--- START ---

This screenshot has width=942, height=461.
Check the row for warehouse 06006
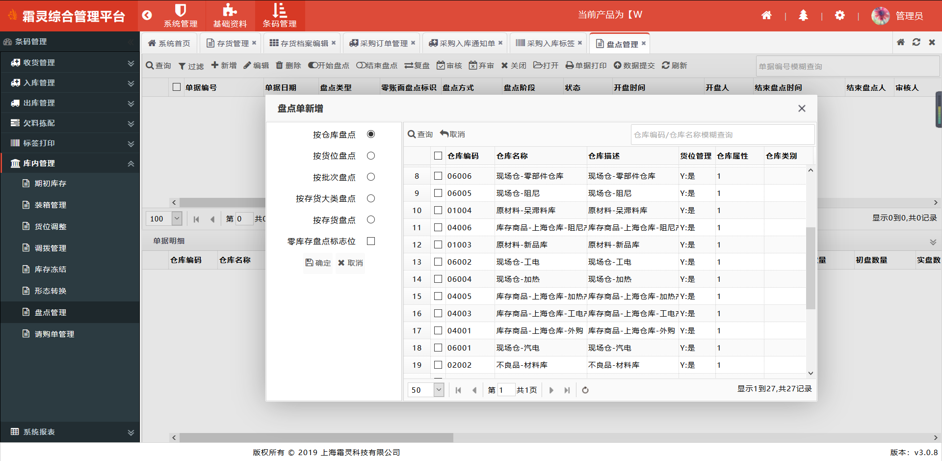438,176
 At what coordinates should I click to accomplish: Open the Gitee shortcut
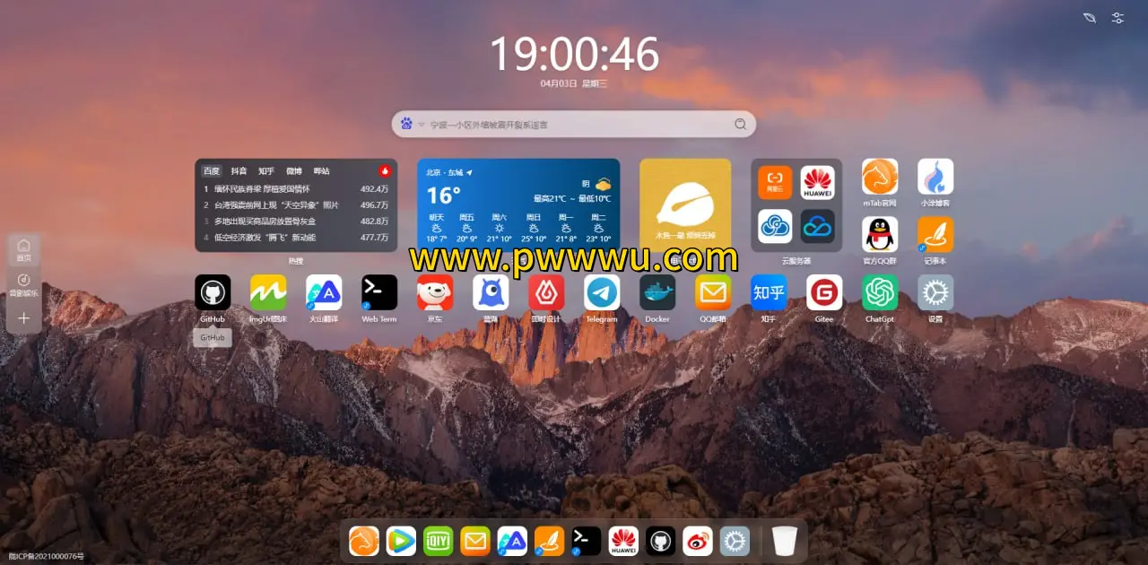824,292
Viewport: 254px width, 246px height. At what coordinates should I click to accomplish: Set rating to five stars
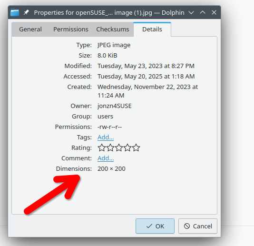[136, 148]
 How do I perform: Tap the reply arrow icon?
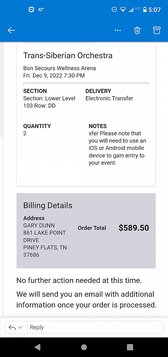12,327
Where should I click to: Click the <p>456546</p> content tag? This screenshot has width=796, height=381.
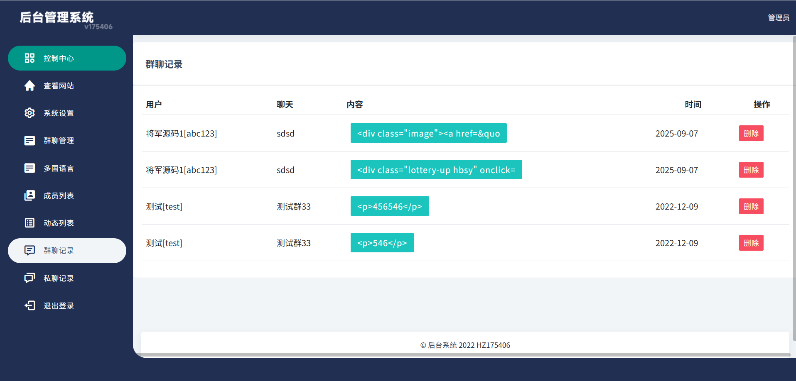point(389,206)
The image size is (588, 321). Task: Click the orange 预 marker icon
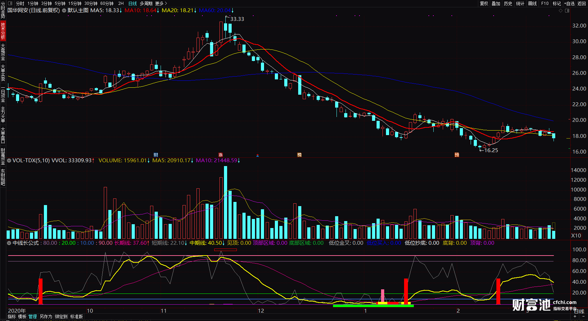[457, 155]
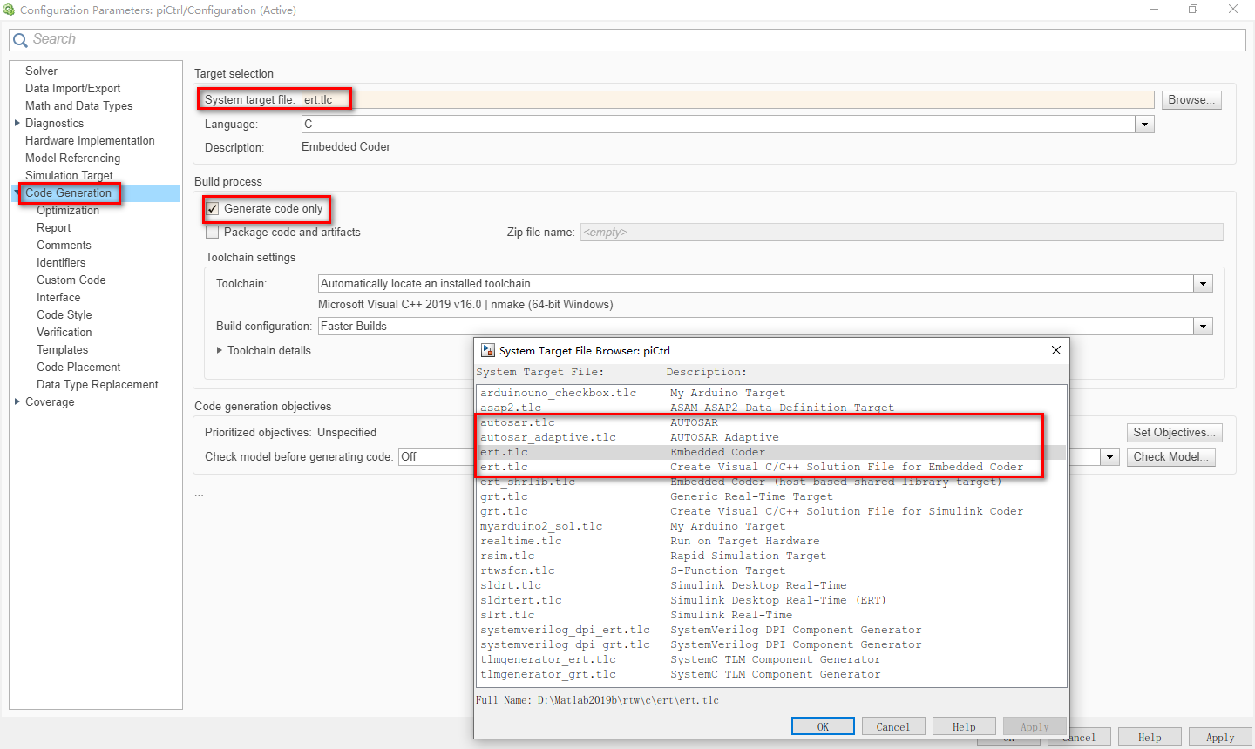Click the search magnifier icon
This screenshot has height=749, width=1255.
[19, 39]
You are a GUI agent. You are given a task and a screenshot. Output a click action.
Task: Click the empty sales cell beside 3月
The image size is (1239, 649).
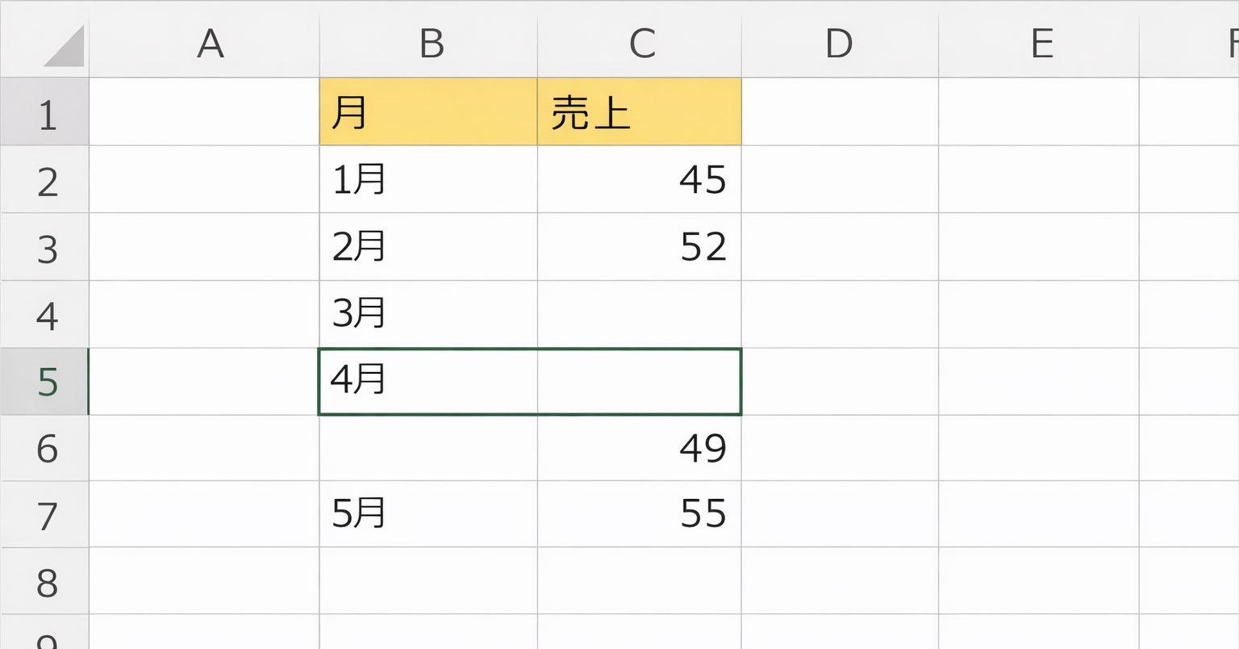639,314
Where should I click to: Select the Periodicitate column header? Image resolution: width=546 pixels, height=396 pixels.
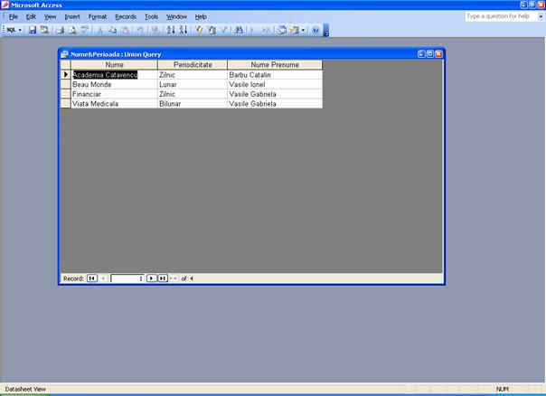pos(192,65)
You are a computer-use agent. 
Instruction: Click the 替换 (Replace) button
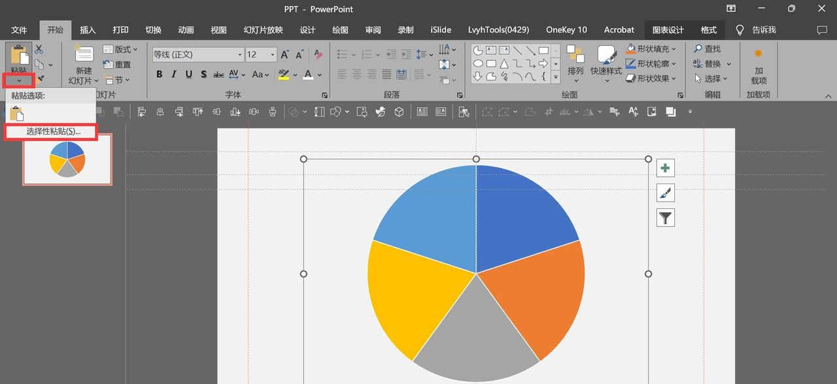point(712,64)
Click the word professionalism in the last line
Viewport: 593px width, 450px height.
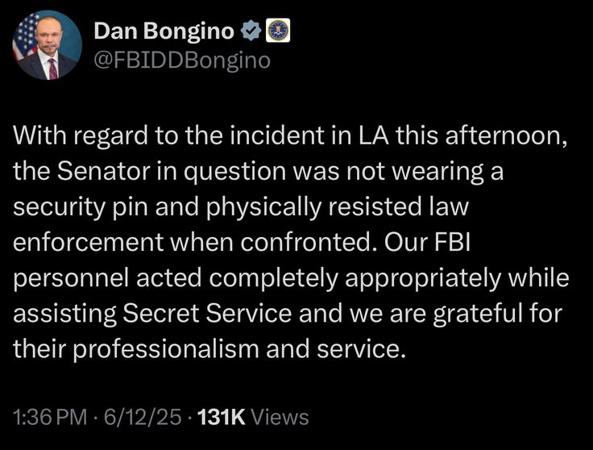tap(166, 350)
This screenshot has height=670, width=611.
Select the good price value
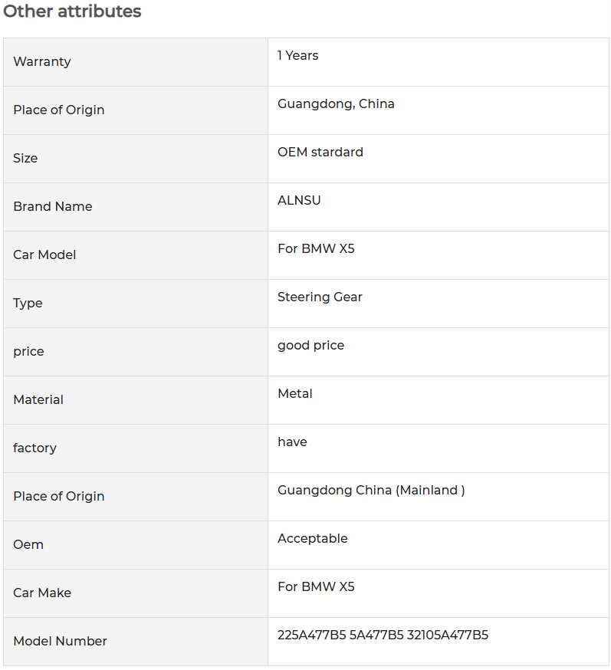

--- END ---

• [What to work on]:
Retype word for word all the material given above, and keep the pictures out.

• [Task response]:
This screenshot has width=942, height=461.
Check the row for warehouse 06006
438,176
 At what coordinates should I click to accomplish: Open the Gitee shortcut
824,292
Viewport: 254px width, 246px height. At what coordinates should I click to accomplish: Set rating to five stars
[136, 148]
 How do I perform: Tap the reply arrow icon?
12,327
Where should I click to: Click the <p>456546</p> content tag? This screenshot has width=796, height=381.
point(389,206)
The image size is (588, 321). Task: Click the orange 预 marker icon
[457, 155]
Click the search magnifier icon
This screenshot has height=749, width=1255.
[19, 39]
You are a GUI agent. You are given a task and a screenshot. Output a click action.
Task: Click the empty sales cell beside 3月
The image size is (1239, 649).
639,314
Where should I click to: Select the Periodicitate column header? Image resolution: width=546 pixels, height=396 pixels.
pos(192,65)
You are a computer-use agent. 
Instruction: Click the 替换 (Replace) button
point(712,64)
Click the word professionalism in the last line
Viewport: 593px width, 450px height.
tap(166, 350)
This screenshot has height=670, width=611.
Select the good price value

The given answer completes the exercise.